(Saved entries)
____________

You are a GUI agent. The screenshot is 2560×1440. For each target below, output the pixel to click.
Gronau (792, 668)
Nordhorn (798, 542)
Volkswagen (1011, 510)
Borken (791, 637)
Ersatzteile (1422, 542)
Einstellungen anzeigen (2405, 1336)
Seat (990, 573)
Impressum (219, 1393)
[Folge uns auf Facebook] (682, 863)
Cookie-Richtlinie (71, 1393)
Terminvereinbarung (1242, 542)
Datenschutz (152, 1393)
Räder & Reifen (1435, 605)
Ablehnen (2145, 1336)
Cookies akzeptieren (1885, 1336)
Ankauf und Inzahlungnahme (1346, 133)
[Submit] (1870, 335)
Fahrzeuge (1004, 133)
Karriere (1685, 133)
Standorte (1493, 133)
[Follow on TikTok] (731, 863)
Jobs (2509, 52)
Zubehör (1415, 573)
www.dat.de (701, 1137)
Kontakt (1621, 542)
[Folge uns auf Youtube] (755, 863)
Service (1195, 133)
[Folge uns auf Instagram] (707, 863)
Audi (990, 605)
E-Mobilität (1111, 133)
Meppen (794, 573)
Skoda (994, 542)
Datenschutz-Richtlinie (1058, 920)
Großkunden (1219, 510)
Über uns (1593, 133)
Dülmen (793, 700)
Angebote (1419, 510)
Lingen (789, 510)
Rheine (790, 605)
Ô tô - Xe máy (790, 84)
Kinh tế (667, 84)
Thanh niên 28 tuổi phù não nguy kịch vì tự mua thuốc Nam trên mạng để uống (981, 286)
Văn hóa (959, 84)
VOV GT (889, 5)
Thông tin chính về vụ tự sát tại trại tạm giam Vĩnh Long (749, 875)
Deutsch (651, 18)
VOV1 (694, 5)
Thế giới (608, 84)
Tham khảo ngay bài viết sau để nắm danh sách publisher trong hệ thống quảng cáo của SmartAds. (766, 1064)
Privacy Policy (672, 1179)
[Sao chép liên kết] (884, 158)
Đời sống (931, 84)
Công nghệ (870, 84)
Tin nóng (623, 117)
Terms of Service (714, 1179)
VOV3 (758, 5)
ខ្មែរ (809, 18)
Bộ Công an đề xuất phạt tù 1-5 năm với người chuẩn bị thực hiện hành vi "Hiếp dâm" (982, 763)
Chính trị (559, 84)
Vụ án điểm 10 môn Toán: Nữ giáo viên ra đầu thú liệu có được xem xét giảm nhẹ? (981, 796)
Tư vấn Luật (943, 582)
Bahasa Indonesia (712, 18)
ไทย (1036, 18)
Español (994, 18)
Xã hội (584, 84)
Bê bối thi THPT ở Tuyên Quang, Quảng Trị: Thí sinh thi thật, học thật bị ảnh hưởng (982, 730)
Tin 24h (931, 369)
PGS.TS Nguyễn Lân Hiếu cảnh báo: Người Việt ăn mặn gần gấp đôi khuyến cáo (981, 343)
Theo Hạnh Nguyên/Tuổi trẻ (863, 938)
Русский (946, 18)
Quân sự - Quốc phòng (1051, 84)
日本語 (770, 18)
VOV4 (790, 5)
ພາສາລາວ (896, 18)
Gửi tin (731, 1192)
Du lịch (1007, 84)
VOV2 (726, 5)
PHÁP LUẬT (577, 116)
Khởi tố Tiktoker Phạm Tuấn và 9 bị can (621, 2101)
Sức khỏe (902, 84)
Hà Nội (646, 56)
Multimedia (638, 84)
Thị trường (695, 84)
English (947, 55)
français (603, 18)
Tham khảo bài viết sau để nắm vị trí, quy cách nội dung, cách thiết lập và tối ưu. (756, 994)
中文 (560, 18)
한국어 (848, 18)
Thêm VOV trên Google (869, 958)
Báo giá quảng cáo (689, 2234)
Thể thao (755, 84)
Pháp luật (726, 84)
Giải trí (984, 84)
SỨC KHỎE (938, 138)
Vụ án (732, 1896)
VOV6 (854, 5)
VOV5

____________

Send back each record exactly as it stands.

You are a GUI agent. The screenshot is 2560×1440. For each target below, output the pixel to click.
Gronau (792, 668)
Nordhorn (798, 542)
Volkswagen (1011, 510)
Borken (791, 637)
Ersatzteile (1422, 542)
Einstellungen anzeigen (2405, 1336)
Seat (990, 573)
Impressum (219, 1393)
[Folge uns auf Facebook] (682, 863)
Cookie-Richtlinie (71, 1393)
Terminvereinbarung (1242, 542)
Datenschutz (152, 1393)
Räder & Reifen (1435, 605)
Ablehnen (2145, 1336)
Cookies akzeptieren (1885, 1336)
Ankauf und Inzahlungnahme (1346, 133)
[Submit] (1870, 335)
Fahrzeuge (1004, 133)
Karriere (1685, 133)
Standorte (1493, 133)
[Follow on TikTok] (731, 863)
Jobs (2509, 52)
Zubehör (1415, 573)
www.dat.de (701, 1137)
Kontakt (1621, 542)
[Folge uns auf Youtube] (755, 863)
Service (1195, 133)
[Folge uns auf Instagram] (707, 863)
Audi (990, 605)
E-Mobilität (1111, 133)
Meppen (794, 573)
Skoda (994, 542)
Datenschutz-Richtlinie (1058, 920)
Großkunden (1219, 510)
Über uns (1593, 133)
Dülmen (793, 700)
Angebote (1419, 510)
Lingen (789, 510)
Rheine (790, 605)
Ô tô - Xe máy (790, 84)
Kinh tế (667, 84)
Thanh niên 28 tuổi phù não nguy kịch vì tự mua thuốc Nam trên mạng để uống (981, 286)
Văn hóa (959, 84)
VOV GT (889, 5)
Thông tin chính về vụ tự sát tại trại tạm giam Vĩnh Long (749, 875)
Deutsch (651, 18)
VOV1 (694, 5)
Thế giới (608, 84)
Tham khảo ngay bài viết sau để nắm danh sách publisher trong hệ thống quảng cáo của SmartAds. (766, 1064)
Privacy Policy (672, 1179)
[Sao chép liên kết] (884, 158)
Đời sống (931, 84)
Công nghệ (870, 84)
Tin nóng (623, 117)
Terms of Service (714, 1179)
VOV3 (758, 5)
ខ្មែរ (809, 18)
Bộ Công an đề xuất phạt tù 1-5 năm với người chuẩn bị thực hiện hành vi "Hiếp dâm" (982, 763)
Chính trị (559, 84)
Vụ án điểm 10 môn Toán: Nữ giáo viên ra đầu thú liệu có được xem xét giảm nhẹ? (981, 796)
Tư vấn Luật (943, 582)
Bahasa Indonesia (712, 18)
ไทย (1036, 18)
Español (994, 18)
Xã hội (584, 84)
Bê bối thi THPT ở Tuyên Quang, Quảng Trị: Thí sinh thi thật, học thật bị ảnh hưởng (982, 730)
Tin 24h (931, 369)
PGS.TS Nguyễn Lân Hiếu cảnh báo: Người Việt ăn mặn gần gấp đôi khuyến cáo (981, 343)
Theo Hạnh Nguyên/Tuổi trẻ (863, 938)
Русский (946, 18)
Quân sự - Quốc phòng (1051, 84)
日本語 (770, 18)
VOV4 (790, 5)
ພາສາລາວ (896, 18)
Gửi tin (731, 1192)
Du lịch (1007, 84)
VOV2 (726, 5)
PHÁP LUẬT (577, 116)
Khởi tố Tiktoker Phạm Tuấn và 9 bị can (621, 2101)
Sức khỏe (902, 84)
Hà Nội (646, 56)
Multimedia (638, 84)
Thị trường (695, 84)
English (947, 55)
français (603, 18)
Tham khảo bài viết sau để nắm vị trí, quy cách nội dung, cách thiết lập và tối ưu. (756, 994)
中文 (560, 18)
한국어 (848, 18)
Thêm VOV trên Google (869, 958)
Báo giá quảng cáo (689, 2234)
Thể thao (755, 84)
Pháp luật (726, 84)
Giải trí (984, 84)
SỨC KHỎE (938, 138)
Vụ án (732, 1896)
VOV6 (854, 5)
VOV5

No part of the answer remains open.